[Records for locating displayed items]

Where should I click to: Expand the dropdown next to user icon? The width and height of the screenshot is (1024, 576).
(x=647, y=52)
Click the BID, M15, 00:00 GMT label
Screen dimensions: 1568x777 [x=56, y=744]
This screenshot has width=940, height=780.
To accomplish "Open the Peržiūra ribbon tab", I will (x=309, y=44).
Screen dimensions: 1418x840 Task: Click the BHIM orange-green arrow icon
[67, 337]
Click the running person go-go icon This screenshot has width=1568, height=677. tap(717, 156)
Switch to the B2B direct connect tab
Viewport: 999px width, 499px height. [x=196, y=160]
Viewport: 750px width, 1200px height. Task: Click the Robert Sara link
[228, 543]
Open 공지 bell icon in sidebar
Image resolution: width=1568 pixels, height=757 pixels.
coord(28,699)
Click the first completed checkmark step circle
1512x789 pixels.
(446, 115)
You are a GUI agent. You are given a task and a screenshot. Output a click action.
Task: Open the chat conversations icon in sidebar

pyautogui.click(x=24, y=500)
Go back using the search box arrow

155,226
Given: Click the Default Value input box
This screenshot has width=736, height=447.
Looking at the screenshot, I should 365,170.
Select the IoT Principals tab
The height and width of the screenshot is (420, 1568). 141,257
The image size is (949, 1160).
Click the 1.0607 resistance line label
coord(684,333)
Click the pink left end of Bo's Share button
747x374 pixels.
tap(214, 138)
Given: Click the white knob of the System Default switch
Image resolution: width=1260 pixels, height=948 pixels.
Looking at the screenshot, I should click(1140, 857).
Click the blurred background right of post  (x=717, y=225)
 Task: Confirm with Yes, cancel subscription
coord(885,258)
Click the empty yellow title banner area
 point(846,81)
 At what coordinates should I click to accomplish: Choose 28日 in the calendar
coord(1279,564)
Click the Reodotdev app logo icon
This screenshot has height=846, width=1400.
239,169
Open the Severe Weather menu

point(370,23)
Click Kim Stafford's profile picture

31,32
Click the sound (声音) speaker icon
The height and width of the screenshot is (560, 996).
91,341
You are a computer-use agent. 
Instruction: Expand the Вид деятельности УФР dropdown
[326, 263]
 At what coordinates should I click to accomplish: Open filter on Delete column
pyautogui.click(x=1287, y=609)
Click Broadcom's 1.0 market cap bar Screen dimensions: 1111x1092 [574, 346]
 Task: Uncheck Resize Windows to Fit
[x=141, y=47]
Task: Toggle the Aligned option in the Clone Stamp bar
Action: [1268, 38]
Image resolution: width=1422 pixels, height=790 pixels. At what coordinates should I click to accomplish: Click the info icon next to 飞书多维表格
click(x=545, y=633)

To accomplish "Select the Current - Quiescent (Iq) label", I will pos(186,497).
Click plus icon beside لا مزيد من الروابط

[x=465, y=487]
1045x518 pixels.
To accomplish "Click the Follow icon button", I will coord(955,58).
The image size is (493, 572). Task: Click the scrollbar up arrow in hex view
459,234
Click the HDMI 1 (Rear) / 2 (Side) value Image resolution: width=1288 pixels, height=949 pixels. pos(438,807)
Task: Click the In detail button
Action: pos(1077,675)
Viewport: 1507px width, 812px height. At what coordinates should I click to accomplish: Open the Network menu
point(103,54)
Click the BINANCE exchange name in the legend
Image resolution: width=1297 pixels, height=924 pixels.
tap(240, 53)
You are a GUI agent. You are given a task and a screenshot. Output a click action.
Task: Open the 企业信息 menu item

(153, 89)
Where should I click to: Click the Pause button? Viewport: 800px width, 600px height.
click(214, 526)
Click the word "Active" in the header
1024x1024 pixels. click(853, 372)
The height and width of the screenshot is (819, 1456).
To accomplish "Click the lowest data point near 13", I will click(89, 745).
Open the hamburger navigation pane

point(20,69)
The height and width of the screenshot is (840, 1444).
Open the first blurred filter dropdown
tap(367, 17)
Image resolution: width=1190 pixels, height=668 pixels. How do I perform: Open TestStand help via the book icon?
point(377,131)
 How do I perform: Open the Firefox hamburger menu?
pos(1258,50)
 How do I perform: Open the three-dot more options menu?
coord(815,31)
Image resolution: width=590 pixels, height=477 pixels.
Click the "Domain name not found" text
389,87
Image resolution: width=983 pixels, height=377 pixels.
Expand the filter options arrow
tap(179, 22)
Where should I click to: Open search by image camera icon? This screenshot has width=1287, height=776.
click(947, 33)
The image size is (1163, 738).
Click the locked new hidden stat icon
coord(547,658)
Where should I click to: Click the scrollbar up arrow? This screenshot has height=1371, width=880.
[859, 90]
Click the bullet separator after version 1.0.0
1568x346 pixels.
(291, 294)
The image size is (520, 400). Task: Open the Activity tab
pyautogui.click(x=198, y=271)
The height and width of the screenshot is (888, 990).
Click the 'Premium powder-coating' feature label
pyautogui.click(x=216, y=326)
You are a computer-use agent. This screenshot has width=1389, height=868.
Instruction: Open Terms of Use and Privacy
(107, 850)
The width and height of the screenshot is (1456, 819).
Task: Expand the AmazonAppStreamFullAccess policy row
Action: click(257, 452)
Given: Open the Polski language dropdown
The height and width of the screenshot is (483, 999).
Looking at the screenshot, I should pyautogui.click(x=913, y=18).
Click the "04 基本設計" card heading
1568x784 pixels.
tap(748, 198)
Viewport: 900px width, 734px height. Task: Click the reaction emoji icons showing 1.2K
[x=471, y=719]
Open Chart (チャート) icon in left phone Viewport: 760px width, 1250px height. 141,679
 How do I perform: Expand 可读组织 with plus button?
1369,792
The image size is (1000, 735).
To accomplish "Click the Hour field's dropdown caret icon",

* WORK TO DO *
Please arrange every line of the records above as a Markdown table with the columns Row and Line, numbering each row and leaving out blank lines.

* OUTPUT FOR THIS EXERCISE *
| Row | Line |
|---|---|
| 1 | Where should I click to: Expand the dropdown next to user icon? The width and height of the screenshot is (1024, 576). |
| 2 | (x=647, y=52) |
| 3 | Click the BID, M15, 00:00 GMT label |
| 4 | Screen dimensions: 1568x777 [x=56, y=744] |
| 5 | This screenshot has width=940, height=780. |
| 6 | To accomplish "Open the Peržiūra ribbon tab", I will (x=309, y=44). |
| 7 | Screen dimensions: 1418x840 Task: Click the BHIM orange-green arrow icon |
| 8 | [67, 337] |
| 9 | Click the running person go-go icon This screenshot has width=1568, height=677. tap(717, 156) |
| 10 | Switch to the B2B direct connect tab |
| 11 | Viewport: 999px width, 499px height. [x=196, y=160] |
| 12 | Viewport: 750px width, 1200px height. Task: Click the Robert Sara link |
| 13 | [228, 543] |
| 14 | Open 공지 bell icon in sidebar |
| 15 | Image resolution: width=1568 pixels, height=757 pixels. |
| 16 | coord(28,699) |
| 17 | Click the first completed checkmark step circle |
| 18 | 1512x789 pixels. |
| 19 | (446, 115) |
| 20 | You are a GUI agent. You are given a task and a screenshot. Output a click action. |
| 21 | Task: Open the chat conversations icon in sidebar |
| 22 | pyautogui.click(x=24, y=500) |
| 23 | Go back using the search box arrow |
| 24 | 155,226 |
| 25 | Given: Click the Default Value input box |
| 26 | This screenshot has width=736, height=447. |
| 27 | Looking at the screenshot, I should 365,170. |
| 28 | Select the IoT Principals tab |
| 29 | The height and width of the screenshot is (420, 1568). 141,257 |
| 30 | The image size is (949, 1160). |
| 31 | Click the 1.0607 resistance line label |
| 32 | coord(684,333) |
| 33 | Click the pink left end of Bo's Share button |
| 34 | 747x374 pixels. |
| 35 | tap(214, 138) |
| 36 | Given: Click the white knob of the System Default switch |
| 37 | Image resolution: width=1260 pixels, height=948 pixels. |
| 38 | Looking at the screenshot, I should click(1140, 857). |
| 39 | Click the blurred background right of post  (x=717, y=225) |
| 40 |  Task: Confirm with Yes, cancel subscription |
| 41 | coord(885,258) |
| 42 | Click the empty yellow title banner area |
| 43 |  point(846,81) |
| 44 |  At what coordinates should I click to accomplish: Choose 28日 in the calendar |
| 45 | coord(1279,564) |
| 46 | Click the Reodotdev app logo icon |
| 47 | This screenshot has height=846, width=1400. |
| 48 | 239,169 |
| 49 | Open the Severe Weather menu |
| 50 | point(370,23) |
| 51 | Click Kim Stafford's profile picture |
| 52 | 31,32 |
| 53 | Click the sound (声音) speaker icon |
| 54 | The height and width of the screenshot is (560, 996). |
| 55 | 91,341 |
| 56 | You are a computer-use agent.  |
| 57 | Instruction: Expand the Вид деятельности УФР dropdown |
| 58 | [326, 263] |
| 59 |  At what coordinates should I click to accomplish: Open filter on Delete column |
| 60 | pyautogui.click(x=1287, y=609) |
| 61 | Click Broadcom's 1.0 market cap bar Screen dimensions: 1111x1092 [574, 346] |
| 62 |  Task: Uncheck Resize Windows to Fit |
| 63 | [x=141, y=47] |
| 64 | Task: Toggle the Aligned option in the Clone Stamp bar |
| 65 | Action: [1268, 38] |
| 66 | Image resolution: width=1422 pixels, height=790 pixels. At what coordinates should I click to accomplish: Click the info icon next to 飞书多维表格 |
| 67 | click(x=545, y=633) |
| 68 | To accomplish "Select the Current - Quiescent (Iq) label", I will pos(186,497). |
| 69 | Click plus icon beside لا مزيد من الروابط |
| 70 | [x=465, y=487] |
| 71 | 1045x518 pixels. |
| 72 | To accomplish "Click the Follow icon button", I will coord(955,58). |
| 73 | The image size is (493, 572). Task: Click the scrollbar up arrow in hex view |
| 74 | 459,234 |
| 75 | Click the HDMI 1 (Rear) / 2 (Side) value Image resolution: width=1288 pixels, height=949 pixels. pos(438,807) |
| 76 | Task: Click the In detail button |
| 77 | Action: pos(1077,675) |
| 78 | Viewport: 1507px width, 812px height. At what coordinates should I click to accomplish: Open the Network menu |
| 79 | point(103,54) |
| 80 | Click the BINANCE exchange name in the legend |
| 81 | Image resolution: width=1297 pixels, height=924 pixels. |
| 82 | tap(240, 53) |
| 83 | You are a GUI agent. You are given a task and a screenshot. Output a click action. |
| 84 | Task: Open the 企业信息 menu item |
| 85 | (153, 89) |
| 86 | Where should I click to: Click the Pause button? Viewport: 800px width, 600px height. |
| 87 | click(214, 526) |
| 88 | Click the word "Active" in the header |
| 89 | 1024x1024 pixels. click(853, 372) |
| 90 | The height and width of the screenshot is (819, 1456). |
| 91 | To accomplish "Click the lowest data point near 13", I will click(89, 745). |
| 92 | Open the hamburger navigation pane |
| 93 | point(20,69) |
| 94 | The height and width of the screenshot is (840, 1444). |
| 95 | Open the first blurred filter dropdown |
| 96 | tap(367, 17) |
| 97 | Image resolution: width=1190 pixels, height=668 pixels. How do I perform: Open TestStand help via the book icon? |
| 98 | point(377,131) |
| 99 |  How do I perform: Open the Firefox hamburger menu? |
| 100 | pos(1258,50) |
| 101 |  How do I perform: Open the three-dot more options menu? |
| 102 | coord(815,31) |
| 103 | Image resolution: width=590 pixels, height=477 pixels. |
| 104 | Click the "Domain name not found" text |
| 105 | 389,87 |
| 106 | Image resolution: width=983 pixels, height=377 pixels. |
| 107 | Expand the filter options arrow |
| 108 | tap(179, 22) |
| 109 | Where should I click to: Open search by image camera icon? This screenshot has width=1287, height=776. |
| 110 | click(947, 33) |
| 111 | The image size is (1163, 738). |
| 112 | Click the locked new hidden stat icon |
| 113 | coord(547,658) |
| 114 | Where should I click to: Click the scrollbar up arrow? This screenshot has height=1371, width=880. |
| 115 | [859, 90] |
| 116 | Click the bullet separator after version 1.0.0 |
| 117 | 1568x346 pixels. |
| 118 | (291, 294) |
| 119 | The image size is (520, 400). Task: Open the Activity tab |
| 120 | pyautogui.click(x=198, y=271) |
| 121 | The height and width of the screenshot is (888, 990). |
| 122 | Click the 'Premium powder-coating' feature label |
| 123 | pyautogui.click(x=216, y=326) |
| 124 | You are a computer-use agent. This screenshot has width=1389, height=868. |
| 125 | Instruction: Open Terms of Use and Privacy |
| 126 | (107, 850) |
| 127 | The width and height of the screenshot is (1456, 819). |
| 128 | Task: Expand the AmazonAppStreamFullAccess policy row |
| 129 | Action: click(257, 452) |
| 130 | Given: Open the Polski language dropdown |
| 131 | The height and width of the screenshot is (483, 999). |
| 132 | Looking at the screenshot, I should pyautogui.click(x=913, y=18). |
| 133 | Click the "04 基本設計" card heading |
| 134 | 1568x784 pixels. |
| 135 | tap(748, 198) |
| 136 | Viewport: 900px width, 734px height. Task: Click the reaction emoji icons showing 1.2K |
| 137 | [x=471, y=719] |
| 138 | Open Chart (チャート) icon in left phone Viewport: 760px width, 1250px height. 141,679 |
| 139 |  How do I perform: Expand 可读组织 with plus button? |
| 140 | 1369,792 |
| 141 | The image size is (1000, 735). |
| 142 | To accomplish "Click the Hour field's dropdown caret icon", |